Dauvit Alexander

Senior Lecturer

School of Jewellery
Email:
dauvit.alexander@bcu.ac.uk
Phone:
01213316476

Rusty bolts lie by the side of the road. A coffee jar filled with corroded spring washers sits on the windowsill of a disused engineering works. Someone throws a cast-iron fencing spike into a skip. A piece of pitted steel washes up on the beach.

These are not the images normally associated with the worlds of either “commercial” or “art” jewellery but they are the sources of the material for most of Dauvit’s work. Combining these materials – especially corroded steel and iron – with precious metals and gemstones, using the skills of the traditional fine jeweller, he aims to make pieces which are aesthetically pleasing, technically interesting and, if possible, humorous: if they happen to be not just a little unsettling or disturbing, so much the better.

Dauvit’s jewellery is primarily aimed at men. Dauvit believes that even in the supposedly free world in which we now live, jewellery for men is circumscribed by what footballers and actors wear, reported by magazines, filtered through a corrupting veil of media; men dare not strike out for fear of being tagged an outsider, a loser, effeminate.
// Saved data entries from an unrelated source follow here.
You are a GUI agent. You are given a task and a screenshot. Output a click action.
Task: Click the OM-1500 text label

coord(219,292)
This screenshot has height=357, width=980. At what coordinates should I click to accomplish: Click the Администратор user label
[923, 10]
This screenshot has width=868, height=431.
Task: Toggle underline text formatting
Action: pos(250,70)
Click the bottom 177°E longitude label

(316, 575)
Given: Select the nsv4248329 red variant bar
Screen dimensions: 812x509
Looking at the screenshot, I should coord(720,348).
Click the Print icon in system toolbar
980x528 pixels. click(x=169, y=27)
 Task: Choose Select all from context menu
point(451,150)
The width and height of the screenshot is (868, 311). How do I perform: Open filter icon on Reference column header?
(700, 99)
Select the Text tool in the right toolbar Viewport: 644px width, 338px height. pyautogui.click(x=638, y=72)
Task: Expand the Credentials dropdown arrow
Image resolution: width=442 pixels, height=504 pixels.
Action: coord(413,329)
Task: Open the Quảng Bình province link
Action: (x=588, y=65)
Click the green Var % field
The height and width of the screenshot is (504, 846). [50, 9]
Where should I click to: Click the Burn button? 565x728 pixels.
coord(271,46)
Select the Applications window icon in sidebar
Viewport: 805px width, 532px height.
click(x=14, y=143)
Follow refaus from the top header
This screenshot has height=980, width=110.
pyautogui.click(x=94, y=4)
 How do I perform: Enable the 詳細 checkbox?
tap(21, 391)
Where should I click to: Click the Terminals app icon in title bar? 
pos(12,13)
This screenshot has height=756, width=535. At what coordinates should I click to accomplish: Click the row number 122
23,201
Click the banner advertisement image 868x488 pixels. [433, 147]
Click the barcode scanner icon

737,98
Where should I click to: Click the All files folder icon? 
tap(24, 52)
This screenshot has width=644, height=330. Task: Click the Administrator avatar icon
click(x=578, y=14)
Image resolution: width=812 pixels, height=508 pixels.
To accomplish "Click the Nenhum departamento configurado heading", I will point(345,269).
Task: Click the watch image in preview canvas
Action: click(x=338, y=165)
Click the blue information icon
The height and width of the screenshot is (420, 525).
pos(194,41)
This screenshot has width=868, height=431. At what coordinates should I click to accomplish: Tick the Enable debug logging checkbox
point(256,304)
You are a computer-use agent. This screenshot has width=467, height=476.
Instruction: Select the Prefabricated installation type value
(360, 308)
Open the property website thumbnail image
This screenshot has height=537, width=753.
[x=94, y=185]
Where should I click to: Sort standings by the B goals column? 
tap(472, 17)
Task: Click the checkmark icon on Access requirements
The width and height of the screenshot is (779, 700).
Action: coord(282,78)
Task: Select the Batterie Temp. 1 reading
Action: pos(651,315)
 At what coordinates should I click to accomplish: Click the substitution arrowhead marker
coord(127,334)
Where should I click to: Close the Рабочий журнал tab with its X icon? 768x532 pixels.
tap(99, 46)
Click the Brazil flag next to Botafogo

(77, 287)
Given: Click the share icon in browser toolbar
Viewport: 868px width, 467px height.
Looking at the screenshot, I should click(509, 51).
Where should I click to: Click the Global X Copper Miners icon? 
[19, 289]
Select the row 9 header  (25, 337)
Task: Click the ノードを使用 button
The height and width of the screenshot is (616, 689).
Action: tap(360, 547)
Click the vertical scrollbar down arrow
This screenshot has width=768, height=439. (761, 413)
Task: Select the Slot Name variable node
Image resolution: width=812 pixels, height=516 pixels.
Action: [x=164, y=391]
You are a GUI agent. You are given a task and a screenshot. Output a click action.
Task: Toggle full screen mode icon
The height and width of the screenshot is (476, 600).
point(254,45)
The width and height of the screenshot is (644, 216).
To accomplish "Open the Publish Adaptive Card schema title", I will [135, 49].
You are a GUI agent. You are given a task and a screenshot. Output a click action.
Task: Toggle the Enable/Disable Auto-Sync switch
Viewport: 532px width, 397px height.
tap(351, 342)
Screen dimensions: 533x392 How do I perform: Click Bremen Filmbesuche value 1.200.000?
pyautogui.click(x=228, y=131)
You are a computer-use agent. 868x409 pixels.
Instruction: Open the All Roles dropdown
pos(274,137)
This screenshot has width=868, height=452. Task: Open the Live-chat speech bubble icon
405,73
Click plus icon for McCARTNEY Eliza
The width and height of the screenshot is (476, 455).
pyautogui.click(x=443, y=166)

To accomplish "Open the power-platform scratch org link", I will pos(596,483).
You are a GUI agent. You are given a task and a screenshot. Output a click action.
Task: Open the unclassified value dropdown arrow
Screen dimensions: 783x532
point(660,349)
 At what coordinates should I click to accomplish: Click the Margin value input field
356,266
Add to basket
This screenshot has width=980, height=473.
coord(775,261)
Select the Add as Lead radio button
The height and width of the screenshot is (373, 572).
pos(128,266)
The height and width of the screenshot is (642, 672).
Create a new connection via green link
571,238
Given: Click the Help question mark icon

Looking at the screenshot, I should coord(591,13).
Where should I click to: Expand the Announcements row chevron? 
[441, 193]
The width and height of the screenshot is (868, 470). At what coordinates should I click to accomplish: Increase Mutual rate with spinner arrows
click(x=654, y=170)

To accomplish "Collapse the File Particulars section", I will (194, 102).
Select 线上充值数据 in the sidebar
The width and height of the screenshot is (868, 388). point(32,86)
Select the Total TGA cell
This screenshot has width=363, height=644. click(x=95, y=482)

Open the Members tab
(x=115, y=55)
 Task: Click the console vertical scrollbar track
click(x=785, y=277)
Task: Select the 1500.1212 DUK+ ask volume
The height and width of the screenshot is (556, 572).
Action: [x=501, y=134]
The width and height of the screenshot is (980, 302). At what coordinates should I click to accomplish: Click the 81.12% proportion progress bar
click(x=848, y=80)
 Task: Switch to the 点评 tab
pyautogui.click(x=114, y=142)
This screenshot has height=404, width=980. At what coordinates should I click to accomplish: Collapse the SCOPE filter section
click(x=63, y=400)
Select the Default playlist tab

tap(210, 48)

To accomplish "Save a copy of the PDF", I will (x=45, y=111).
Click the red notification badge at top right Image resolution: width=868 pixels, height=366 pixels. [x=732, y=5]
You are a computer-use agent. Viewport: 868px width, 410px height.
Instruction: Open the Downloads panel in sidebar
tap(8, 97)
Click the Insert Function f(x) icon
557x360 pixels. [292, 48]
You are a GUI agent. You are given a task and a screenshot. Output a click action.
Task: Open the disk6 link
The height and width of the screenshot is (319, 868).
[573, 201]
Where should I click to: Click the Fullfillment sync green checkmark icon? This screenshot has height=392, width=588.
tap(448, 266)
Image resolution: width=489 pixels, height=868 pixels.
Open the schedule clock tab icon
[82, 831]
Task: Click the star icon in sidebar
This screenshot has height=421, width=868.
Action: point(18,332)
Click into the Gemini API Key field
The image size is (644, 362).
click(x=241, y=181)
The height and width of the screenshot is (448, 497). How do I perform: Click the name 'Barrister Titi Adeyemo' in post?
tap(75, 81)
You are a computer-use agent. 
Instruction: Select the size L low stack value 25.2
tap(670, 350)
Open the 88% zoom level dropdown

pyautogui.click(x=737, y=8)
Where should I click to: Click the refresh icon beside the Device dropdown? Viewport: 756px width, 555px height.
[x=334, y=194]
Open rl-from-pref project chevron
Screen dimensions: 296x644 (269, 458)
Using what would traditionally be seen as masculine materials – iron andsteel – from traditionally masculine backgrounds – the road, the building site, the machine-shop – he looks back to the last time he feels men could freely wear jewellery: the Renaissance.

Dauvit believes Renaissance jewellery was a glorious, allegorical, blackly humorous, alchemical mess, a triumph of skill and material over taste. It mixed precious with semiprecious with worthless, a riot of colour and shape. It was huge and overblown. It verged on the unwearable, comfort sacrificed, preferring to make statements about the wearer's beliefs, power and money. So it is with his own work: it takes a bold person to wear a piece by The Justified Sinner.

He views his practice as an ongoing process, constantly learning, improving and expanding, pushing both what is considered possible and what is considered acceptable in jewellery.